WHAT TO WORK ON →
Transcribe exactly the line with "The image size" and each line that follows it in the listing, down to the last, omitting all pictures.

= = = = = = =

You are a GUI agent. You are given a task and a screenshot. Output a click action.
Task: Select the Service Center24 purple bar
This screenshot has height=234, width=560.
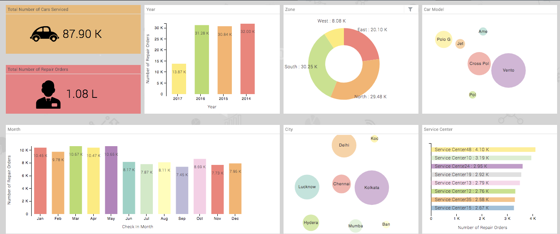[477, 166]
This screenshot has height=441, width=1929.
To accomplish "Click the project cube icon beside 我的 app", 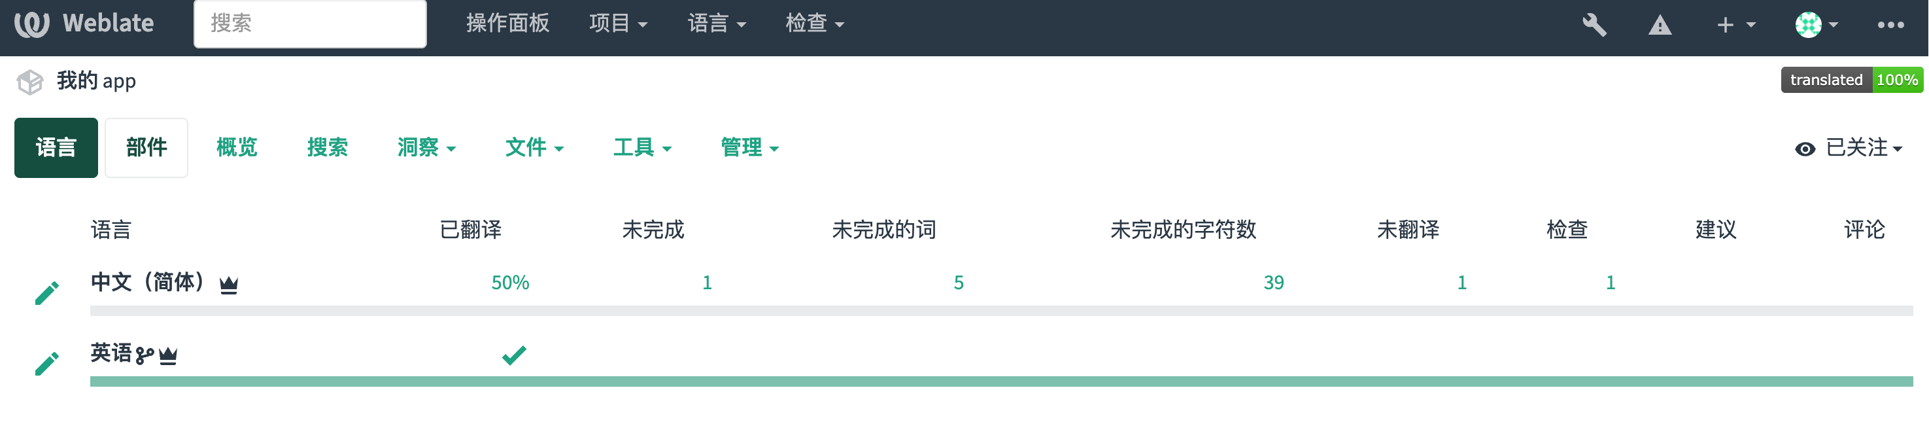I will coord(30,82).
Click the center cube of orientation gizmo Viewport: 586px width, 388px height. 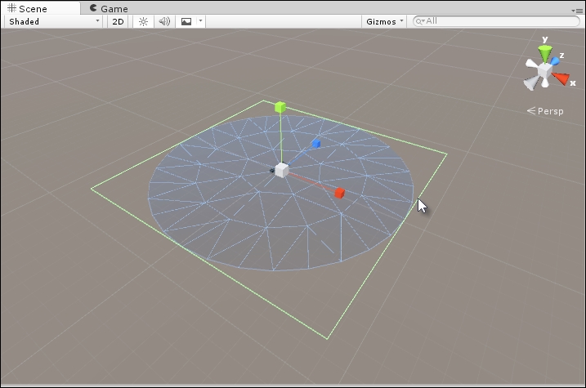pos(545,70)
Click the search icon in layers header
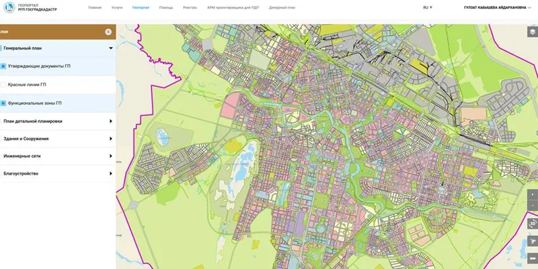The height and width of the screenshot is (269, 538). coord(108,32)
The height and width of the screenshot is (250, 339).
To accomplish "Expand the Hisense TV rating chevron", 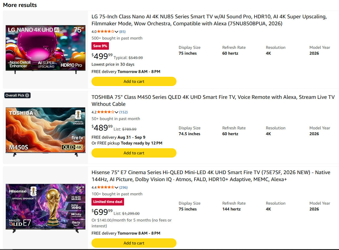I will coord(116,188).
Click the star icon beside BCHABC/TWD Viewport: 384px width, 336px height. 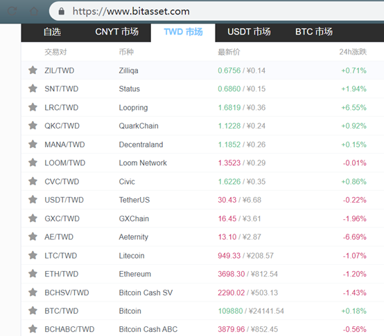pyautogui.click(x=33, y=329)
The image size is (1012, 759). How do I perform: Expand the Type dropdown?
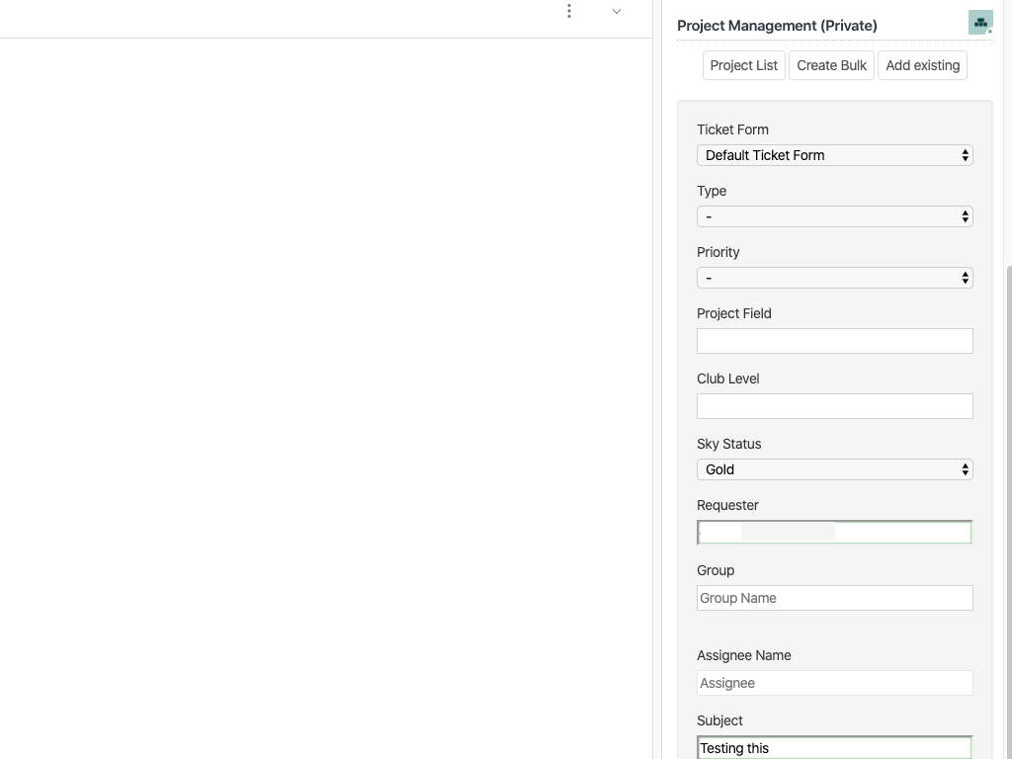click(x=834, y=216)
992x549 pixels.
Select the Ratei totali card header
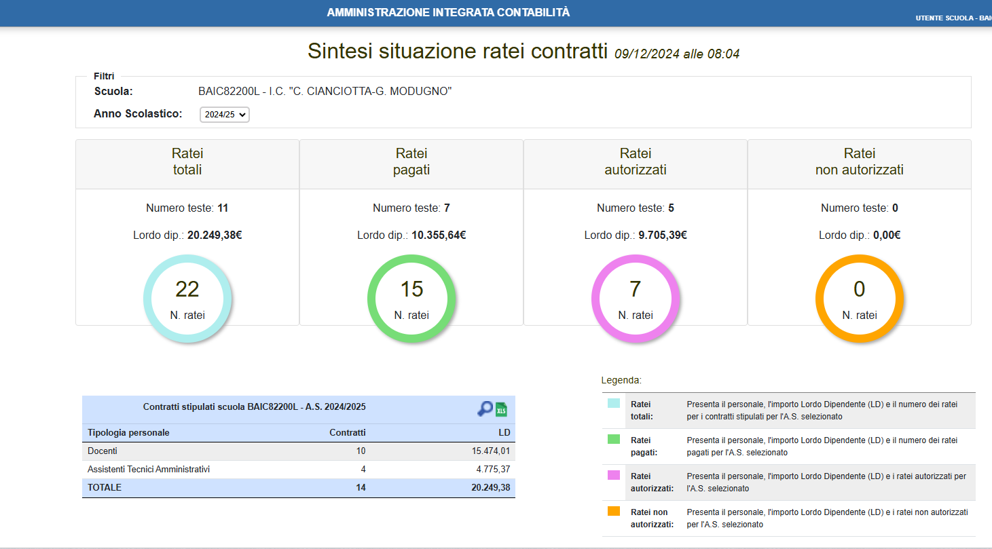[x=187, y=162]
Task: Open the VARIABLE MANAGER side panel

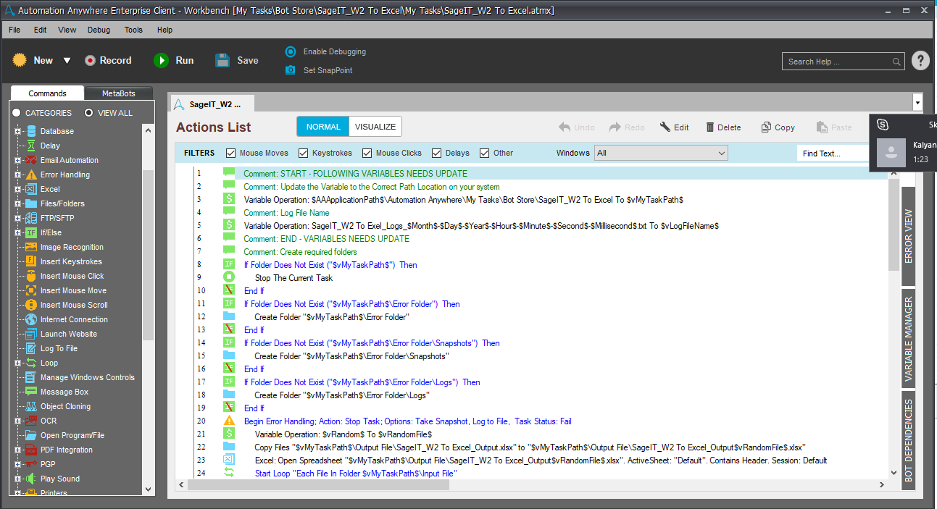Action: point(908,339)
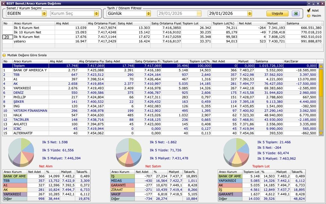Open the EGEEN stock dropdown
Viewport: 326px width, 204px height.
point(44,13)
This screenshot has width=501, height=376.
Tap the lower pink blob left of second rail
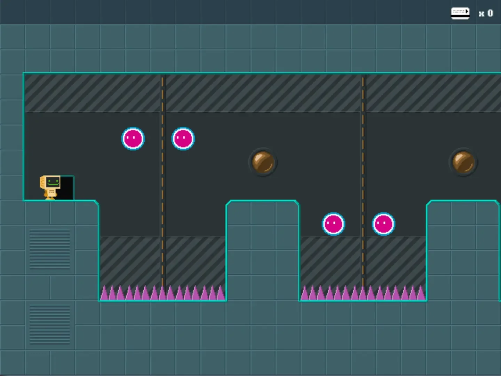pyautogui.click(x=333, y=224)
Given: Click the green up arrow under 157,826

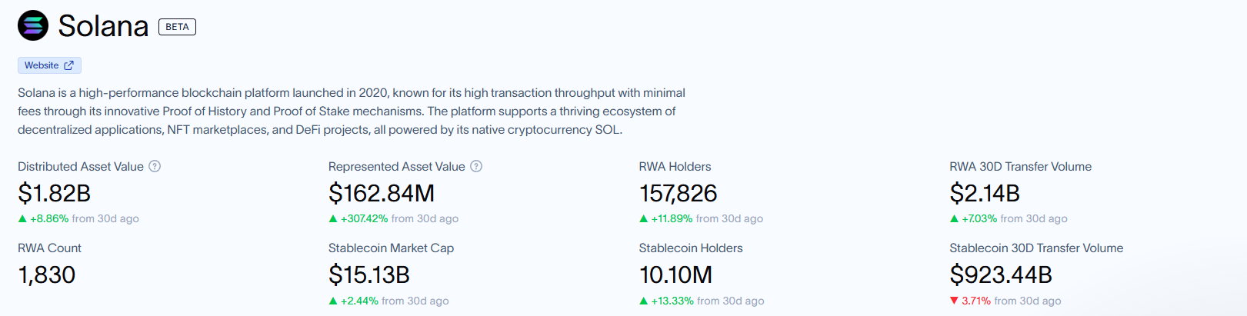Looking at the screenshot, I should [644, 219].
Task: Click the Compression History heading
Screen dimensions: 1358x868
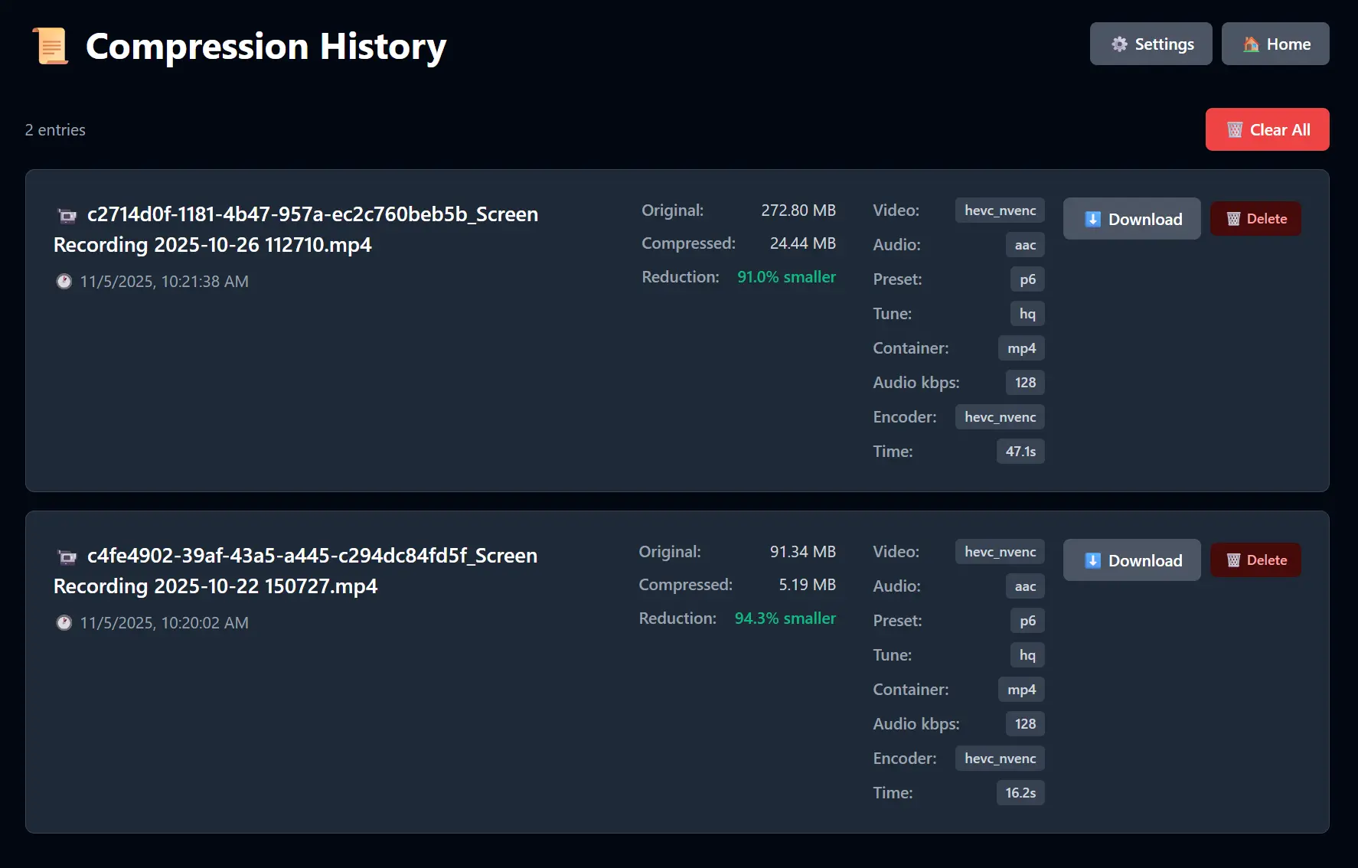Action: [266, 47]
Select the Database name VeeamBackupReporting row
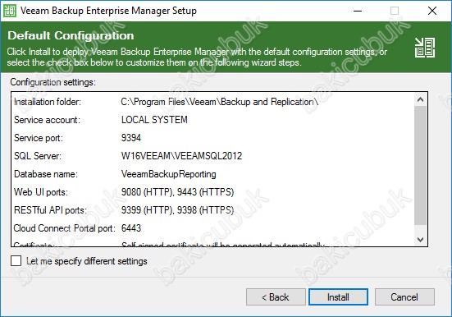 click(213, 174)
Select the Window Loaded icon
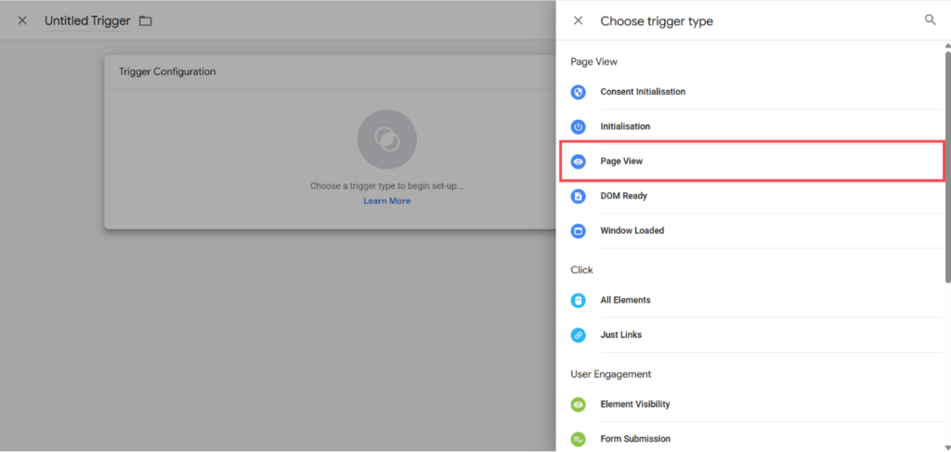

= = = = = = =

SOLVED EXERCISE →
The image size is (1012, 759). How do I perform: Expand the Type dropdown?
click(x=834, y=216)
992x549 pixels.
Select the Ratei totali card header
[x=187, y=162]
Task: Open the VARIABLE MANAGER side panel

Action: point(908,339)
Open the EGEEN stock dropdown
Viewport: 326px width, 204px height.
point(44,13)
This screenshot has width=501, height=376.
Tap the lower pink blob left of second rail
pyautogui.click(x=333, y=224)
Given: Click the green up arrow under 157,826

Looking at the screenshot, I should [644, 219].
Task: Click the Compression History heading
Screen dimensions: 1358x868
Action: [266, 47]
Select the Database name VeeamBackupReporting row
 click(213, 174)
Select the Window Loaded icon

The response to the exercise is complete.